There is something wrong when I run "bash train.sh"
Closed this issue · 4 comments
Hi, I'm very interested in your work on segmentation
also I am new in deep learning
my system is ubuntu 16.04 16GB RAM Nvidia GeForce GTX 1080 Ti
my environment is cuda 8.0 Annoconda4.20 with python3.5 and python2.7(virtural)
i follow your setp ,run "setup_env.sh" to setup environment and then run train.sh
but it not work well. it's very difficult for me to solve it,can you give me a detail python environment and config setting or other guidances.
~/Segmentation/kaggle_carvana_segmentation/asanakoy ~/Segmentation/kaggle_carvana_segmentation
TRAIN SCRATCH
---
==========
FOLD 0
BATCH 1
gacc 4
epochs 250
==========
train_scratch.sh: 行 57: 5912 段错误 (核心已转储) python run_train.py -b=$BATCH -gacc=$gacc -f=$FOLD -nf=7 -fv=1 --lr=0.005 -opt=sgd --decay_step=100 --decay_gamma=0.5 -aug=2 --weight_decay=0.0005 -o="${o_dir}" --epochs=$epochs --no_cudnn
then i run "ternaus/train.sh" also not work
Traceback (most recent call last):
File "src/train.py", line 196, in <module>
main()
File "src/train.py", line 191, in main
fold=args.fold
File "/home/ubuntu/Segmentation/kaggle_carvana_segmentation/ternaus/src/utils.py", line 112, in train
for i, (inputs, targets) in enumerate(tl):
File "/home/ubuntu/anaconda3/envs/py35_ternaus/lib/python3.5/site-packages/torch/utils/data/dataloader.py", line 301, in __iter__
return DataLoaderIter(self)
File "/home/ubuntu/anaconda3/envs/py35_ternaus/lib/python3.5/site-packages/torch/utils/data/dataloader.py", line 171, in __init__
self._put_indices()
File "/home/ubuntu/anaconda3/envs/py35_ternaus/lib/python3.5/site-packages/torch/utils/data/dataloader.py", line 210, in _put_indices
indices = next(self.sample_iter, None)
File "/home/ubuntu/anaconda3/envs/py35_ternaus/lib/python3.5/site-packages/torch/utils/data/sampler.py", line 115, in __iter__
for idx in self.sampler:
File "/home/ubuntu/anaconda3/envs/py35_ternaus/lib/python3.5/site-packages/torch/utils/data/sampler.py", line 50, in __iter__
return iter(torch.randperm(len(self.data_source)).long())

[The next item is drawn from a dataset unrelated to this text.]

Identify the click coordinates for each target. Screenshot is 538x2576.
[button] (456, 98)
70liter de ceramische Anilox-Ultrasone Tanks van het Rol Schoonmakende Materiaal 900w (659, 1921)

RuntimeError: invalid argument 1: must be strictly positive at /pytorch/torch/lib/TH/generic/THTensorMath.c:2033
i also run ''albu/train.sh"
~/Segmentation/kaggle_carvana_segmentation/albu/src ~/Segmentation/kaggle_carvana_segmentation/albu
train.sh: 行 6: 6834 段错误 (核心已转储) PYTHONPATH=$(pwd):$PYTHONPATH python train.py
How do you run the scripts?
You should use bash. bash setup_env.sh
and bash train.sh
.
May be you use sh
instead of bash
.
Thank you very much
I found the reason for the segmentation fault
my pytorch is not work well with tensorboardX when first import pytorch, so i import tensorboardX first.
the asankoy's solution is run well
but albu's solution is report not enough memory. should i min the bath_size or min the image size ?
the ternaus's solution also the same error, it seem appear wong when call enumerate(tl)
Try to decrease the batch size.
Thanks for your help :)